Gold is only "money" inasmuch as it is accepted as currency, to pay debts, etc. If cowrie shells were as acceptable then they'd be just as legitimate money as gold.

Or for a better example, cigarettes as currency in prison.

Sure, but this has nothing to do with the point that gold is not money by statist fiat.

Gold's real scarcity and base value are what make it suitable for use as money and therefore universally accepted as money for thousands of years.

Cowrie shells might also make an acceptable non-fiat currency if cowrie shells were really scarce (they're not, because one can presumably breed cowries and generate them at will - something that was perhaps not so practical at the time when they actually were used as currency) or had a significant base value (again, they don't though they once did, but purely for ornamental uses). Similarly cigarettes are a currency in prison without any fiat being involved because they're scarce in that context and they have a base value (based on their use for smoking).
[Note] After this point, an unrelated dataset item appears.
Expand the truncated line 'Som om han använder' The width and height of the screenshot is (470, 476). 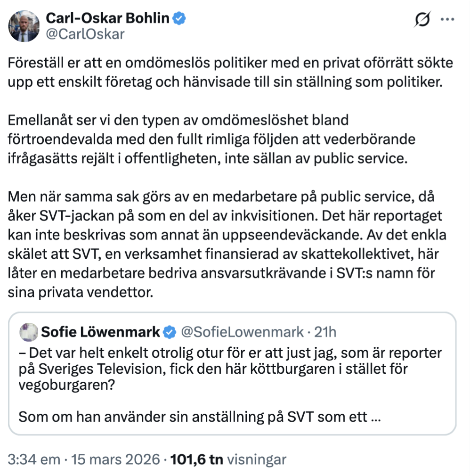200,417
Bitcoin has neither real scarcity nor any basis for a lasting base value. It has illusory scarcity, and a transient base value based on the fact that in the current historical context, it enjoys network effects and near zero competition for certain use cases (illegal transactions where fiat currencies are unsuitable).

There's nothing sacred about gold either. If efficient nuclear transmutation of lead into gold were possible, gold would no longer be suitable as a currency. We'd have to switch to Latinum.